Let's make this short and sweet. It would be taken for granted by any serious historian that any ideology or worldview would partake of the culture in which it grew up and would also be largely influenced by the personality of the writer of the theory.
No less a genius than the evil Karl Marx noted that even after capitalism succumbed to Communism, society would still be imbued with the class artifacts and cultural values of the system that preceded it. Much smarter analysts than I have noted that the whole system of Marxism, especially its sharp attacks on capitalists as a class, was motivated by Karl Marx's envy of the much wealthier industrialist/capitalist members of the Marx family.
In other words, major theories do not arise out of thin air. They come from the era in which they arose and are influenced greatly by the personality and background of the writer. (In law, this theory is known as "legal realism". Judges make up their minds on the basis of their prejudices and then rationalize their decisions by pretending to be bound by prior case law. One might call what happens with ideologies "political realism." Persons make up their ideologies based on their times and their life situations.)
Darwinism, the notion that the history of organisms was the story of the survival of the fittest and most hardy, and that organisms evolve because they are stronger and more dominant than others, is a perfect example of the age from which it came: the age of Imperialism. When Darwin wrote, it was received wisdom that the white, northern European man was destined to rule the world. This could have been rationalized as greed - i.e., Europeans simply taking the resources of nations and tribes less well organized than they were. It could have been worked out as a form of amusement of the upper classes and a place for them to realize their martial fantasies. (Was it Shaw who called Imperialism "...outdoor relief for the upper classes?")

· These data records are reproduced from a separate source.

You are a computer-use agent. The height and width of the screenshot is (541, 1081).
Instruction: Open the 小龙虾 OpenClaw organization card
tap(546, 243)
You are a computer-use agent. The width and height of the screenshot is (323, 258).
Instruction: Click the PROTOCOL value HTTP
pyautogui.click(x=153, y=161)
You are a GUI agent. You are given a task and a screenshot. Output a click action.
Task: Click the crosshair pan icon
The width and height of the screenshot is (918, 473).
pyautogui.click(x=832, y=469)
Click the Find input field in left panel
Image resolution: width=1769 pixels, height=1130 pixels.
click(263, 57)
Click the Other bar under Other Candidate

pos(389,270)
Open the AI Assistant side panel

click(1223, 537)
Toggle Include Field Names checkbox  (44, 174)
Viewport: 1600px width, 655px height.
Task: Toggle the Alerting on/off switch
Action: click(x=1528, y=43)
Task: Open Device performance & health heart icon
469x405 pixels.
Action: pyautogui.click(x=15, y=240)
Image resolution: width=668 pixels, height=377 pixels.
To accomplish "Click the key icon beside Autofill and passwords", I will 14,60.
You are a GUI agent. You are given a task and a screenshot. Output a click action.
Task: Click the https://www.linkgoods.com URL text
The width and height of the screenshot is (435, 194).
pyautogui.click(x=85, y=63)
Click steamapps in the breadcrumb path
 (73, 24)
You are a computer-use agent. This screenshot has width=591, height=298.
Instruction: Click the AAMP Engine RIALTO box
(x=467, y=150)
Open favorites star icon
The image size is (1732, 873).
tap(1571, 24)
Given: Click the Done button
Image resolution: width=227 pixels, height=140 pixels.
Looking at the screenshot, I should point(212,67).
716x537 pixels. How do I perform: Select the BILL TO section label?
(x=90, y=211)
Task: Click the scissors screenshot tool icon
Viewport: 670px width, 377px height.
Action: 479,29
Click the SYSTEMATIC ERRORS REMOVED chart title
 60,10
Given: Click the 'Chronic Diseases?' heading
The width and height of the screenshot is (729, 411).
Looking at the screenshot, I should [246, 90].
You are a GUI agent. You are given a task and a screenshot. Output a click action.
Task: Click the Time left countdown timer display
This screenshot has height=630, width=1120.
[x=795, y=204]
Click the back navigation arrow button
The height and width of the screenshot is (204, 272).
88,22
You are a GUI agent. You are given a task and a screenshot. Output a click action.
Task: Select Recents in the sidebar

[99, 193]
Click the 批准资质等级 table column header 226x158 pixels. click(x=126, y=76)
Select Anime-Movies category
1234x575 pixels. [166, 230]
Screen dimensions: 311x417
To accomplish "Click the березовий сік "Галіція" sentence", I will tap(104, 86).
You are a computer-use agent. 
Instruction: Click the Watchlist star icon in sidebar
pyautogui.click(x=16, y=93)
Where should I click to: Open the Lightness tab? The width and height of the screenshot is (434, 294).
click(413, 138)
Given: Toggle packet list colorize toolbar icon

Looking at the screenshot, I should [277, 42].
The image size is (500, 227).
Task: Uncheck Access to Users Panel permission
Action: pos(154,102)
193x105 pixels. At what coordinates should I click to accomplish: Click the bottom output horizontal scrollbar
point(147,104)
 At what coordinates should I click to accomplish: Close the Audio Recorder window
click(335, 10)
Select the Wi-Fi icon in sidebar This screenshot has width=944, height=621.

But it fell to a true Imperialist, from a wealthy British family on both sides, married to a wealthy British woman, writing at the height of Imperialism in the UK, when a huge hunk of Africa and Asia was "owned" (literally, owned, by Great Britain) to create a scientific theory that rationalized Imperialism. By explaining that Imperialism worked from the level of the most modest organic life up to man, and that in every organic situation, the strong dominated the weak and eventually wiped them out.
Darwin offered the most compelling argument yet for Imperialism. It was neither good nor bad, neither Liberal nor Conservative, but simply a fact of nature. In dominating Africa and Asia, Britain was simply acting in accordance with the dictates of life itself. He was the ultimate pitchman for Imperialism.
Now, we know that Imperialism had a short life span. Imperialism was a system that took no account of the realities of the human condition. Human beings do not like to have their countries owned by people far away in ermine robes. They like to be in charge of themselves.
Imperialism had a short but hideous history - of repression and murder.
But its day is done.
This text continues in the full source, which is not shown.